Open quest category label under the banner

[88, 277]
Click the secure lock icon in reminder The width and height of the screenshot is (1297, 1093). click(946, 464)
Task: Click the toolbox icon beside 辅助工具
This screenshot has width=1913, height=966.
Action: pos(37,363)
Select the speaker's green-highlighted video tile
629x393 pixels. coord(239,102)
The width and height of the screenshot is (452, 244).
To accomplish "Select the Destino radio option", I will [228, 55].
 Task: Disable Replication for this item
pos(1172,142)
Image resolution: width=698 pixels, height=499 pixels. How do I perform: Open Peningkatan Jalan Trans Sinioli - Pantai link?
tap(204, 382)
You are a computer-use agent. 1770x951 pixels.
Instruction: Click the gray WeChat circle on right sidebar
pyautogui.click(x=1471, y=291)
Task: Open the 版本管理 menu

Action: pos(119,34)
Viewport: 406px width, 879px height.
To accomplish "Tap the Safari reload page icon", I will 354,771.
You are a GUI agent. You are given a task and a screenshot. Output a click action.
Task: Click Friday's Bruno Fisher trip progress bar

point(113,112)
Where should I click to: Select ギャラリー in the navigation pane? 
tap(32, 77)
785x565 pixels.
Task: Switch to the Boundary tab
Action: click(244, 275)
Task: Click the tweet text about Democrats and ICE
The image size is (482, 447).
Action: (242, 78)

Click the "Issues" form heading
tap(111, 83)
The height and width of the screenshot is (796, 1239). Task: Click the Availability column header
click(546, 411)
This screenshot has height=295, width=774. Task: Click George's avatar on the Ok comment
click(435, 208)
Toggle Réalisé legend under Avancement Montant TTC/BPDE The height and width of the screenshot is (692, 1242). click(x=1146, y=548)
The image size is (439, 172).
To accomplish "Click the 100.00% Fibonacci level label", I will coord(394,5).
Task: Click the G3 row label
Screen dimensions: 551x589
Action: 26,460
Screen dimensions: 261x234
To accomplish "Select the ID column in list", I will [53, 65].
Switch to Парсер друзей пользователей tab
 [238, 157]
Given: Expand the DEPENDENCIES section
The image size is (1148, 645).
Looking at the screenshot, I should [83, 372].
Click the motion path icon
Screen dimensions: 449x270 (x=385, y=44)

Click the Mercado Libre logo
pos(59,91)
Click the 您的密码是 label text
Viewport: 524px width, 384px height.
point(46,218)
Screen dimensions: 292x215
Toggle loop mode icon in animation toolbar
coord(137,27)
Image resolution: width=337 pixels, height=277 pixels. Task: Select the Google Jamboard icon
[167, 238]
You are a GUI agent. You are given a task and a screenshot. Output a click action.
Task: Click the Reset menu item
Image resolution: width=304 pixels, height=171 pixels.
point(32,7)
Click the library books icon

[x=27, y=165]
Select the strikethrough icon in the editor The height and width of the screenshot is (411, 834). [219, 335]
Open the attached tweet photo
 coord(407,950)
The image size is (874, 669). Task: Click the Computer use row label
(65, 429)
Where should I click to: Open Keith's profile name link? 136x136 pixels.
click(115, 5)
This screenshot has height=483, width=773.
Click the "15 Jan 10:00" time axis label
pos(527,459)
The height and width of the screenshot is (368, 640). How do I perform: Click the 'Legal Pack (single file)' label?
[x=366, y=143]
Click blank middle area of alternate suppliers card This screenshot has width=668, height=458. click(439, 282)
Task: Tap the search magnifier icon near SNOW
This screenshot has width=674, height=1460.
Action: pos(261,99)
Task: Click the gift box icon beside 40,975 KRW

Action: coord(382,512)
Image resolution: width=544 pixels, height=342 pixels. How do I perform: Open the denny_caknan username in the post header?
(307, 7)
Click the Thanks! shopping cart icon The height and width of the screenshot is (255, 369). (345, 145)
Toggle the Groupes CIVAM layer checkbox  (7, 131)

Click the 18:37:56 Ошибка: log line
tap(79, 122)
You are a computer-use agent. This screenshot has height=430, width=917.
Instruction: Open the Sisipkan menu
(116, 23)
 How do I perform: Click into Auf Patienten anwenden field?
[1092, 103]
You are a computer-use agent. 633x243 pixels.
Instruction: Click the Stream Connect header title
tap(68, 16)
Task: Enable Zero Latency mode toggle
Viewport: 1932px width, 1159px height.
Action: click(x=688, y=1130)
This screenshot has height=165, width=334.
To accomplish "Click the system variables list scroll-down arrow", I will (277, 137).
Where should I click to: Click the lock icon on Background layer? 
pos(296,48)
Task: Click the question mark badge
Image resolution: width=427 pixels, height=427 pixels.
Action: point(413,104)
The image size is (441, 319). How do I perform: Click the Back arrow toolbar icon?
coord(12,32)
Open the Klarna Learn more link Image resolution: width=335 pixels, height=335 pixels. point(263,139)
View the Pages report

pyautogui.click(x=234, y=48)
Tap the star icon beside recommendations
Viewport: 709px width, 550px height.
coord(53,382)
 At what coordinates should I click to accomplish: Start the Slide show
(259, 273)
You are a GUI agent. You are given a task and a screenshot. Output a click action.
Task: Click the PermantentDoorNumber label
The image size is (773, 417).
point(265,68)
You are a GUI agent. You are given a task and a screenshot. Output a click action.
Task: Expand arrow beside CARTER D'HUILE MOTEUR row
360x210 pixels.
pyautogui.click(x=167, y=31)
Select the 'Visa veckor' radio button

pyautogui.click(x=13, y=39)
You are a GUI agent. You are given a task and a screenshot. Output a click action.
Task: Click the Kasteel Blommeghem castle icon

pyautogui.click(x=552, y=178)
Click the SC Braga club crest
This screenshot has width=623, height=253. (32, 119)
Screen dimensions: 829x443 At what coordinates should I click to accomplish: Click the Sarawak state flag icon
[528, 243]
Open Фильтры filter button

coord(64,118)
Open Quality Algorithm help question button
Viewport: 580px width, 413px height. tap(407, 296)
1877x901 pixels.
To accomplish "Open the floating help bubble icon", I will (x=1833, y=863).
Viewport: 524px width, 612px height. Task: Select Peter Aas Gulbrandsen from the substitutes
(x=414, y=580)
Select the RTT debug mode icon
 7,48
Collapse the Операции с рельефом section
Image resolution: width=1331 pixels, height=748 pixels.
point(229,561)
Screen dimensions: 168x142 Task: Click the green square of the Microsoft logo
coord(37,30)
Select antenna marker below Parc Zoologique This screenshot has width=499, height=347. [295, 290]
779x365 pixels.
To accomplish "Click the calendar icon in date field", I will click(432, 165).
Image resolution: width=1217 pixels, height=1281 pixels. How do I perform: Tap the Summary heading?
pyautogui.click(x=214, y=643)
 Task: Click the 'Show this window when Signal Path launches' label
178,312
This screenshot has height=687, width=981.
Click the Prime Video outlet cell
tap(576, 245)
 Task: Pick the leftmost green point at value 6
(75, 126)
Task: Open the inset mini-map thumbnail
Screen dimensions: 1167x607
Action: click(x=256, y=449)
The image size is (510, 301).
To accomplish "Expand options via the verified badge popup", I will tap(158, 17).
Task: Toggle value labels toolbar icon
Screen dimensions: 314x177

=-=-=

Everything from the line containing "This screenshot has height=687, width=981." through the last line above should be set down exactly; include no other lines.

This screenshot has height=687, width=981.
Click the Prime Video outlet cell
tap(576, 245)
 Task: Pick the leftmost green point at value 6
(75, 126)
Task: Open the inset mini-map thumbnail
Screen dimensions: 1167x607
Action: click(x=256, y=449)
The image size is (510, 301).
To accomplish "Expand options via the verified badge popup", I will tap(158, 17).
Task: Toggle value labels toolbar icon
Screen dimensions: 314x177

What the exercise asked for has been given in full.